Corrupted disk in multiple regions

Notice Resolved View vendor source →

Camunda experienced a notice incident on February 27, 2024 affecting Operate and Optimize and 1 more component, lasting 2d 3h. The incident has been resolved; the full update timeline is below.

Started
Feb 27, 2024, 05:13 PM UTC
Resolved
Feb 29, 2024, 08:54 PM UTC
Duration
2d 3h
Detected by Pingoru
Feb 27, 2024, 05:13 PM UTC

Affected components

OperateOptimizeTasklistZeebe

Update timeline

  1. investigating Feb 27, 2024, 05:13 PM UTC

    We've spotted issues with disks being mounted on several regions and are currently investigating the issue.

  2. investigating Feb 27, 2024, 06:56 PM UTC

    We are still experiencing the issue and will proactively backup the data of all enterprise and professional clusters that are at risk of being affected. For versions >= 8.2.4 there is no downtime expected. For versions < 8.2.4 a short downtime for all Camunda applications will occur.

  3. investigating Feb 27, 2024, 07:16 PM UTC

    We are in touch with our cloud provider and working together on a mitigation.

  4. monitoring Feb 27, 2024, 10:25 PM UTC

    The backups for all clusters >= 8.2.4 have been completed. Our cloud provider recommended us to mitigate the observed issues by migrating the workload to a prior GKE version. We do not see any disruptions of our services at the moment and will continue to work on the recommended mitigation.

  5. monitoring Feb 27, 2024, 10:44 PM UTC

    The backups for all clusters >= 8.2.4 have been completed. Our cloud provider recommended us to mitigate the observed issues by migrating the workload to a prior GKE version. We dont see any disruptions of our services at the moment and worked on the recommended mitigation. We see less errors and will continue to monitor the situation.

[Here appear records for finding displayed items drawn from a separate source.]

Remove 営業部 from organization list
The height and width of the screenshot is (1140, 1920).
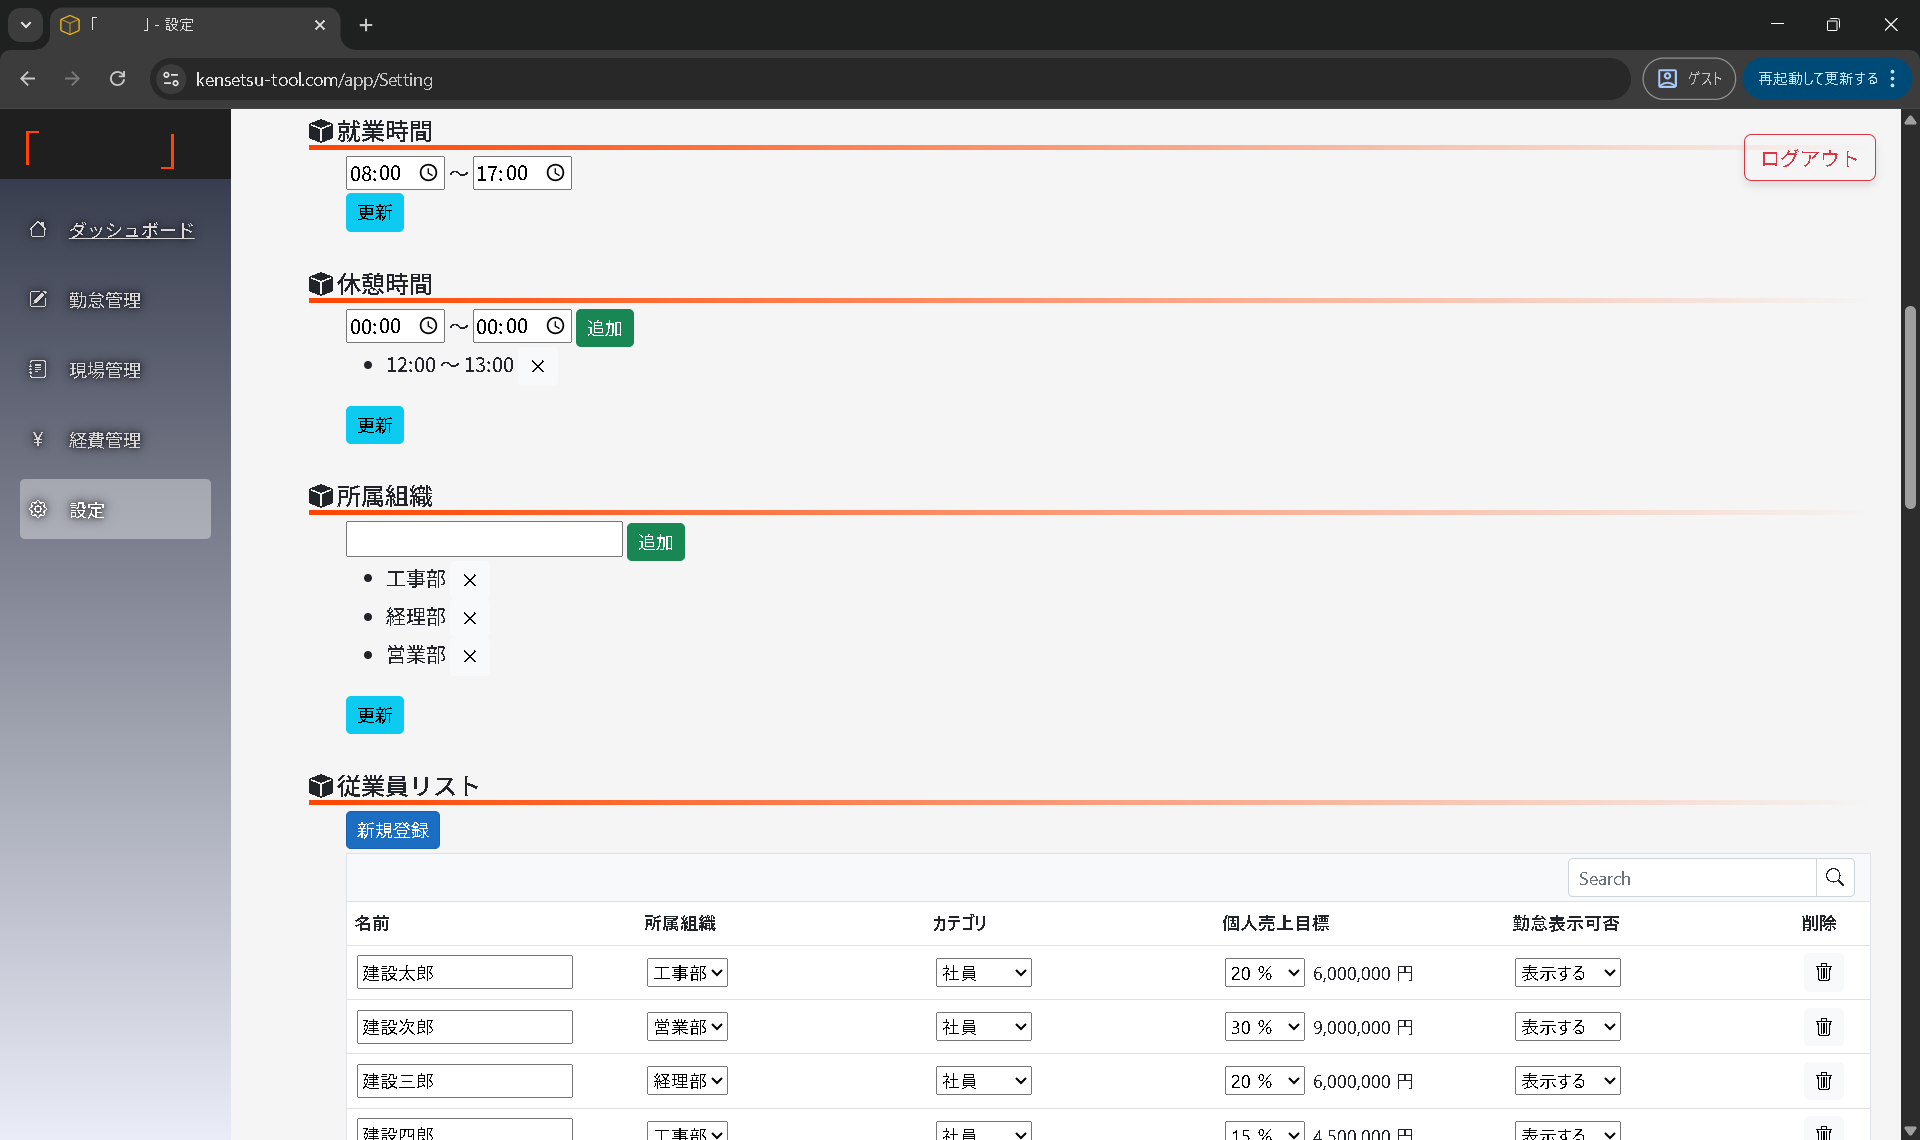pyautogui.click(x=470, y=656)
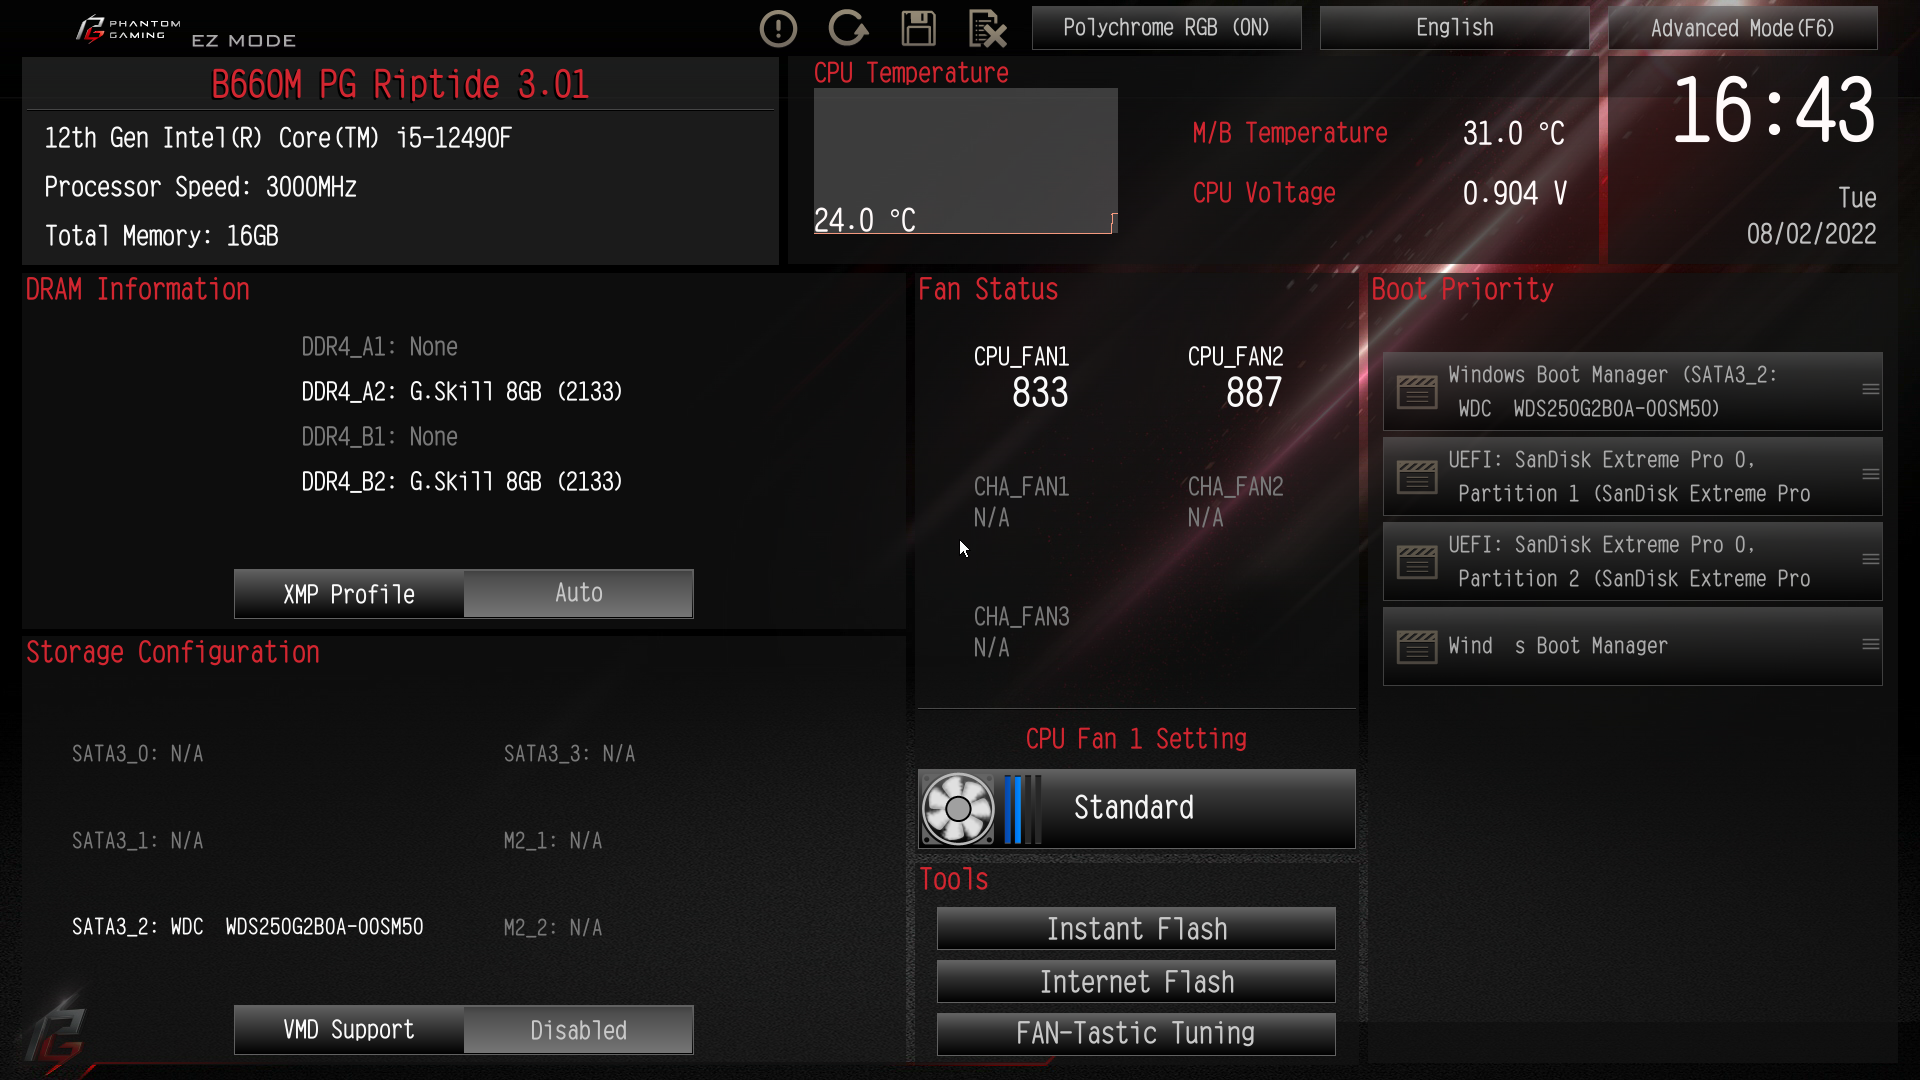Click the Instant Flash button
1920x1080 pixels.
[1135, 928]
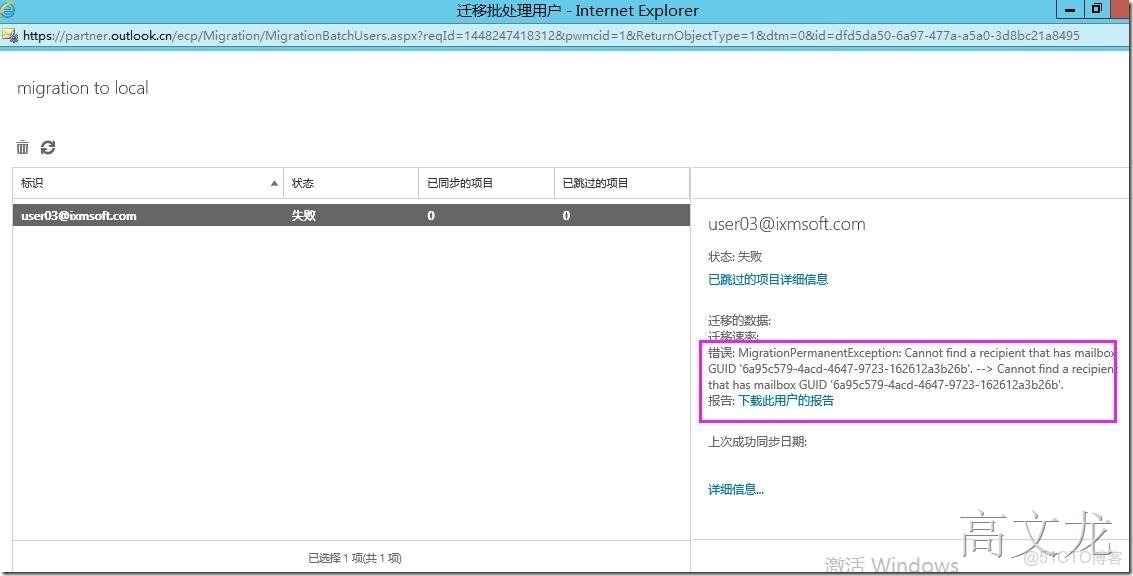This screenshot has width=1133, height=576.
Task: Click the 失败 status cell of the user row
Action: 303,215
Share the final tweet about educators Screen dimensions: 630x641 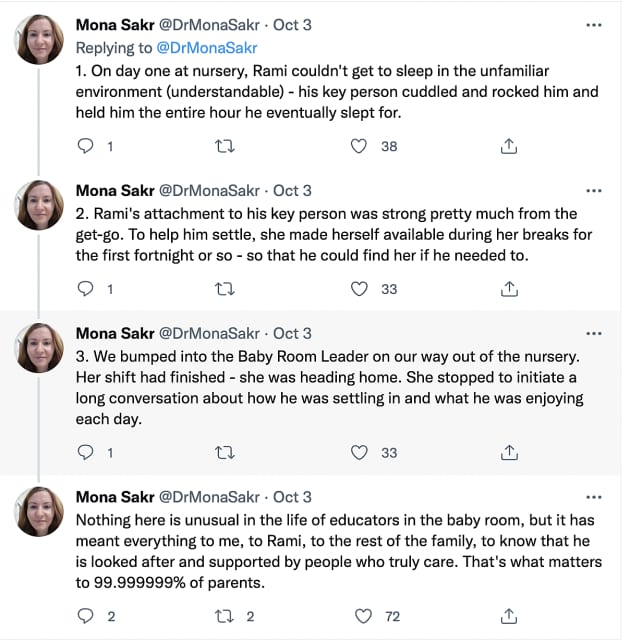coord(508,615)
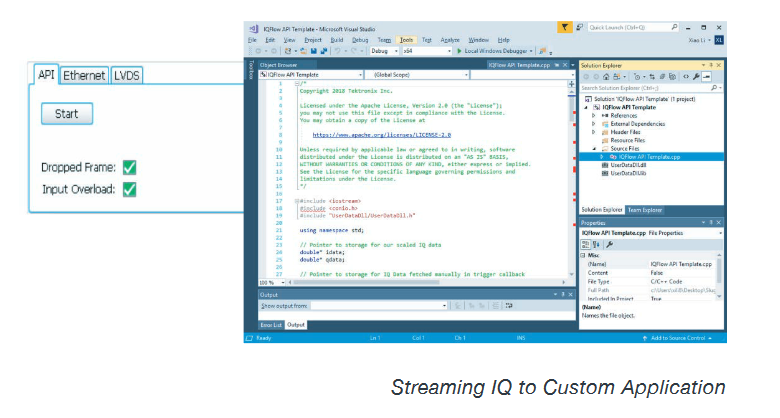Click the Alphabetical sort icon in Properties panel
Viewport: 780px width, 418px height.
tap(597, 244)
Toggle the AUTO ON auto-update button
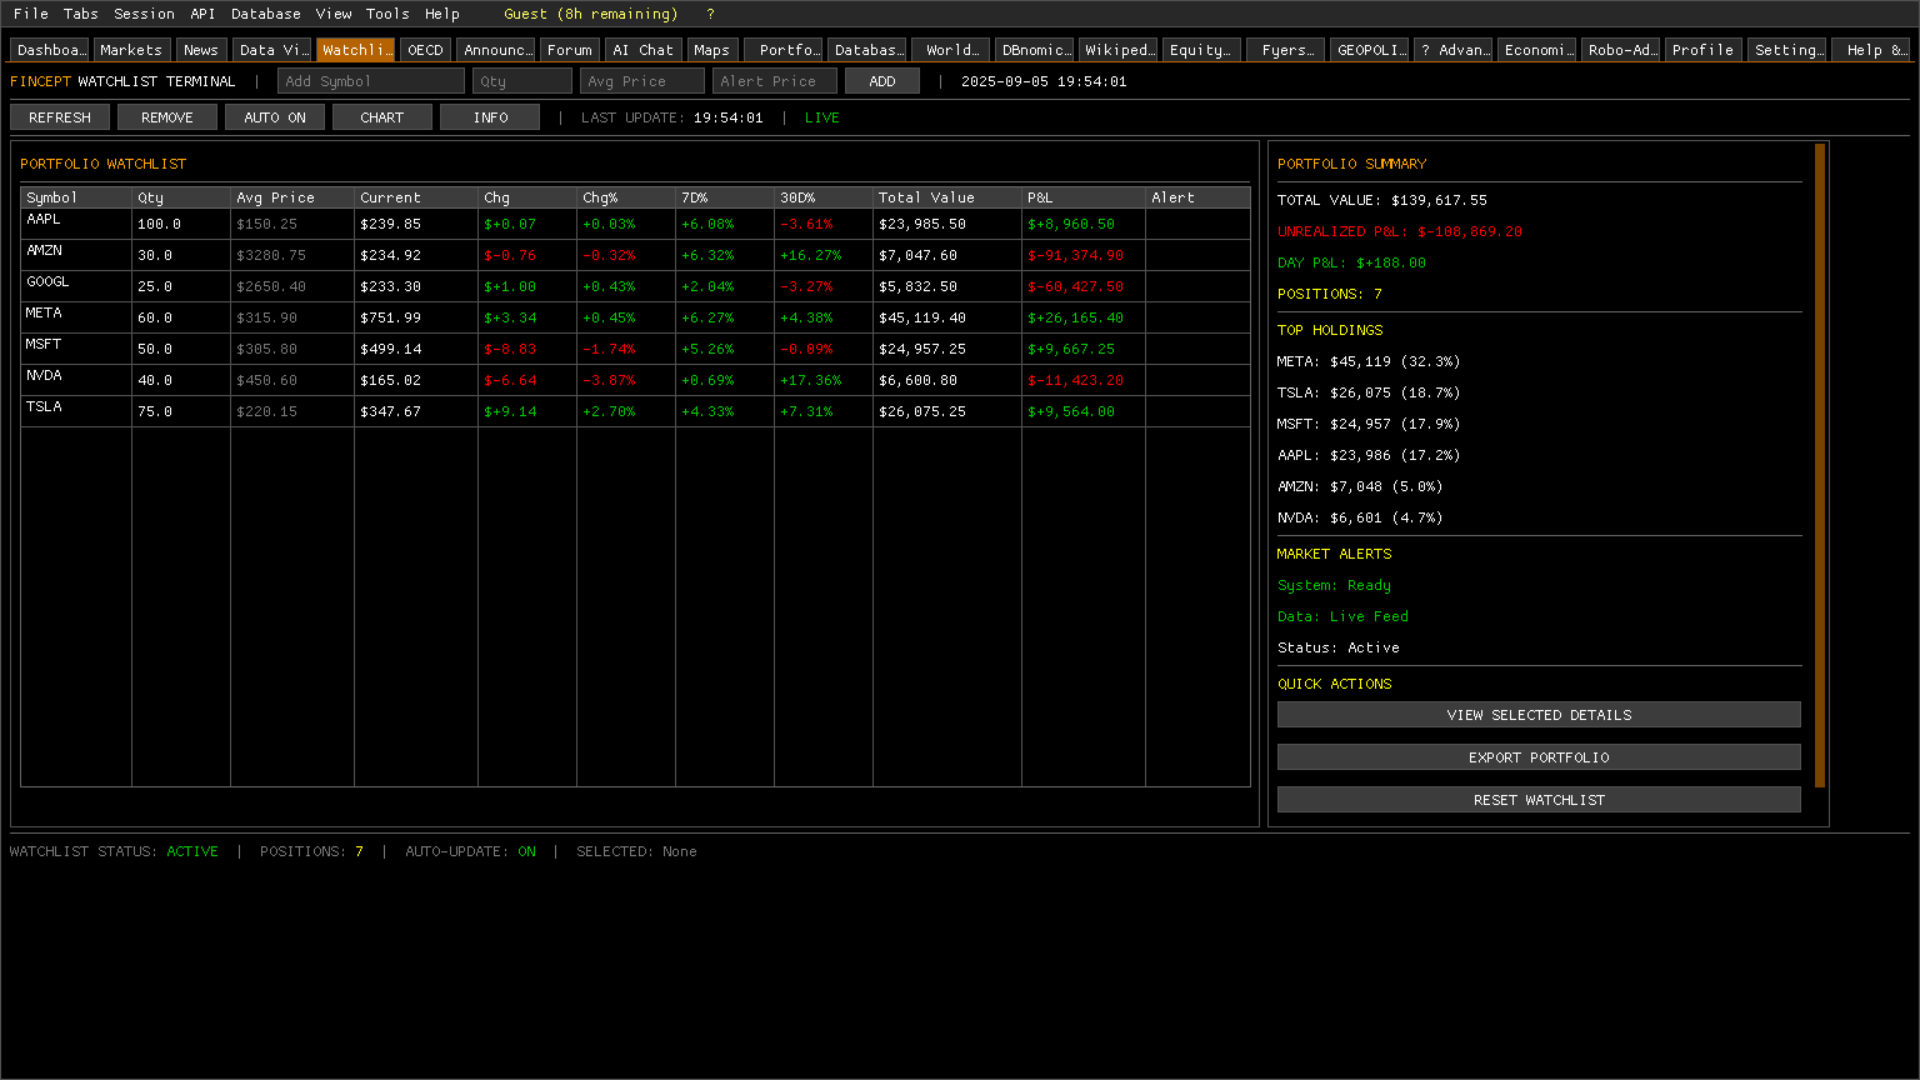This screenshot has height=1080, width=1920. [x=275, y=118]
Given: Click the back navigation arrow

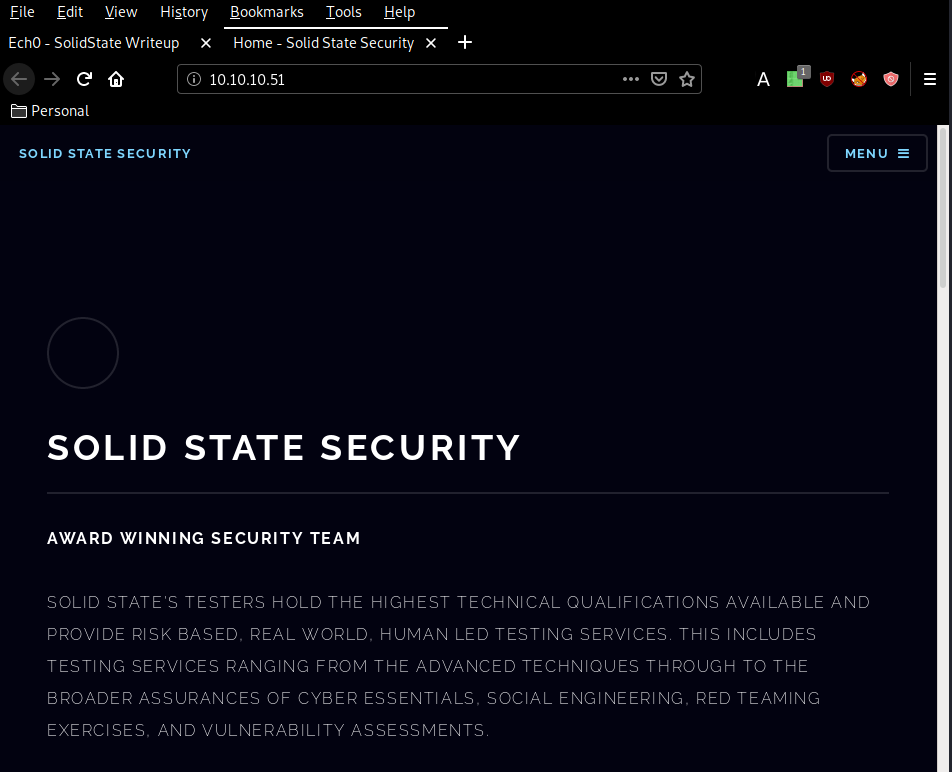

  6. monitoring Feb 28, 2024, 09:39 AM UTC

    We followed the mitigation strategy of our cloud provider and have a workaround in place to resolve errors related to the disk issues. We don't expect interruptions to our services, and will continue to monitor the situation.

  7. monitoring Feb 28, 2024, 02:33 PM UTC

    The problems are still occurring and we are working with our cloud provider on a new strategy to remedy the situation.

  8. monitoring Feb 29, 2024, 03:57 AM UTC

    We continued working with our cloud provider and moved all affected services to stable nodes. We are now scaling down the affected workloads for cloud provider to apply a fix. This will have a minimal impact on the running services.

  9. monitoring Feb 29, 2024, 01:38 PM UTC

    We are continuing to work on a fix with our cloud provider. As of this statement no production systems have been affected. We are in touch with customers who have been impacted.

  10. monitoring Feb 29, 2024, 05:02 PM UTC

    Our service provider has successfully performed a fix for all our workloads in all regions. Our operations are back to normal and all services have been restored. We will continue to monitor the situation.

  11. resolved Feb 29, 2024, 08:54 PM UTC

    Since the fix was applied, all services have been successfully restored and we no longer see any service interruptions.